(O que fazer):
Retome o texto sobre “Um Dia de Chuva em Nova York” e os filmes de Woody Allen, continuando-o a partir da última frase apresentada.

(Bloco de texto):

Em novo filme, Woody Allen reúne de novo a chuva e outros protagonistas que talvez você nunca tenha percebido | ||
*Por Elie Cheniaux, professor associado da UERJ e da pós-graduação em psiquiatria e saúde mental da UFRJ, autor de “Woody Allen, seus filmes são mesmo autobiográficos”? | ||
Escrito
e dirigido por Woody Allen, “Um Dia de Chuva em Nova York” teve sua
estreia antecipada no Brasil. O filme, que seria lançado aqui no dia 9
de janeiro de 2020, chega em 21 de Novembro. Na trama, Gatsby (Timothée
Chalamet) e Ashleigh (Elle Fanning) são um jovem casal de namorados que
decidem passar um final de semana em Manhattan. Mas o romance acaba
tomando um rumo inesperado, quando um diretor de cinema e a irmã de uma
ex-namorada cruzam seu caminho. O elenco ainda conta com Selena Gomez,
Jude Law, Rebecca Hall e Liev Schreiber.
A
película fazia parte de um acordo entre a Amazon e Woody Allen. De
acordo com o contrato, o cineasta teria que produzir mais três filmes.
No entanto, a parceria foi rompida. Em 1992, Woody Allen fora acusado de
abusar sexualmente de sua filha adotiva, Dylan Farrow, e desde a
ascensão dos movimentos #MeToo e Time’s Up, as acusações voltaram à
tona, fazendo com que a Amazon deixasse o filme de lado. Uma disputa
judicial entre a companhia e o cineasta vem impedindo o lançamento nos
Estados Unidos, o que não ocorreu na Europa e no Brasil.
Polêmicas
à parte, “Um Dia de Chuva em Nova York” traz novamente o que nunca pode
faltar em um filme de Woody Allen. Se você é tão apaixonado como eu, é
possível que já tenha percebido “pontos protagonistas” de seus filmes.
Aqui, vamos nos atentar a três deles: Nova York, romantismo e, claro,
chuva, presente até no título:
Nova York
Já virou lugar-comum afirmar que, na maioria dos filmes de Woody
Allen,
a cidade de Nova York é praticamente uma personagem. Como refere o seu
biógrafo Natalio Grueso, o cineasta se tornou o “melhor embaixador
internacional de Nova York”. Allen criou uma cidade idealizada, que
encanta os americanos e os estrangeiros. Uma cidade glamorosa, que nunca
é mostrada suja ou decadente nos seus filmes e que, como diz o
jornalista Nelson Motta, jamais será alcançada pela Nova York real.

(Dados registrados):
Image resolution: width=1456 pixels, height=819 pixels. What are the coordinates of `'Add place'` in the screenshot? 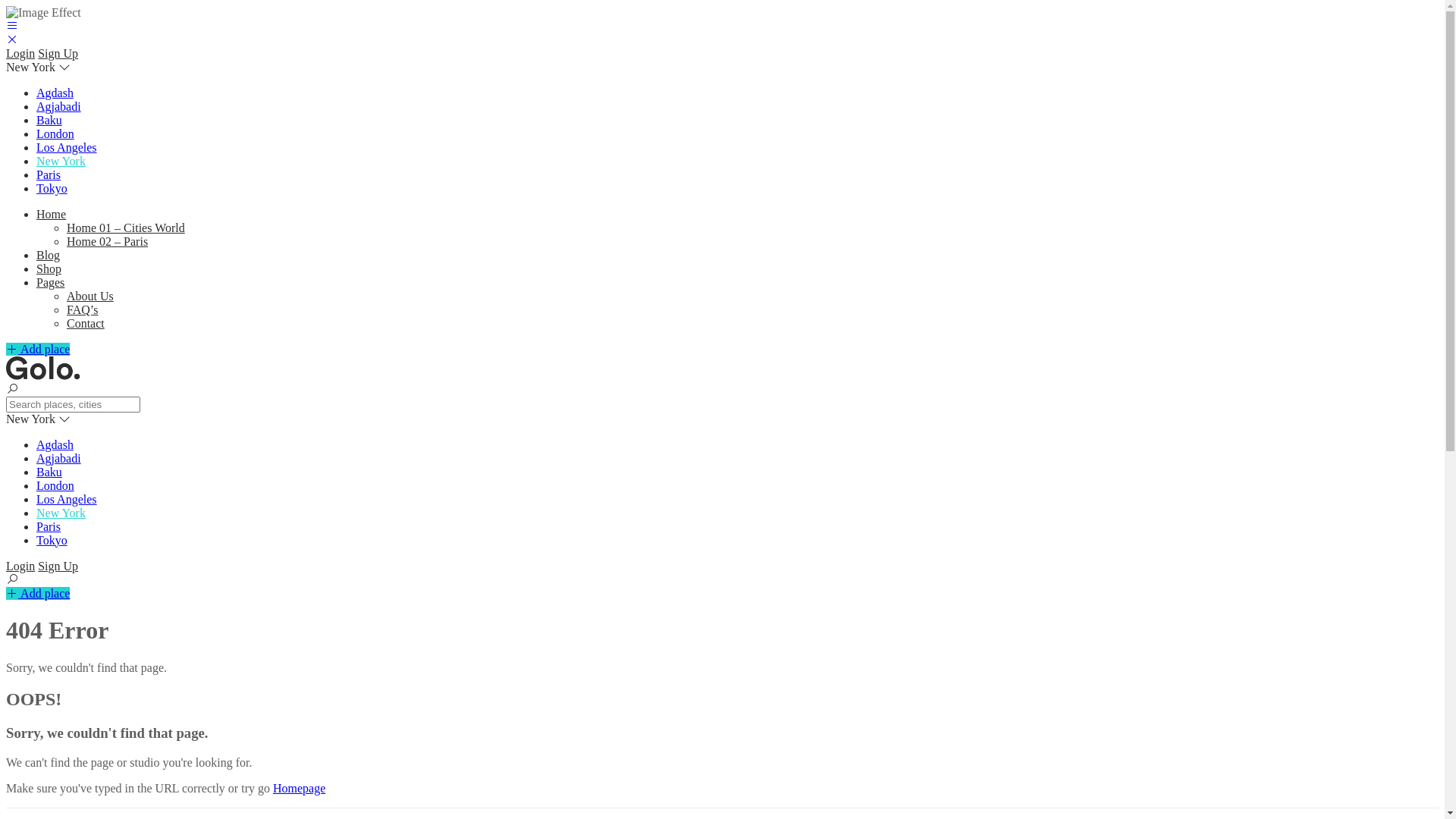 It's located at (37, 349).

(Resposta do exercício):
Segundo
o professor de literatura, Ubiratan de Oliveira, os quatro minutos
iniciais do filme “Manhattan” talvez representem a maior homenagem
prestada a uma cidade. É mostrada uma sequência de belas imagens em
preto e branco de Nova York: seus parques, ruas, pontes, edifícios, o
tráfego de pedestres e de veículos, em diversas horas do dia e em todas
as estações do ano. Tudo isso ao som de Rhapsody in Blue, de autoria do
compositor nova iorquino, George Gershwin, e executada pela Orquestra
Filarmônica de Nova York.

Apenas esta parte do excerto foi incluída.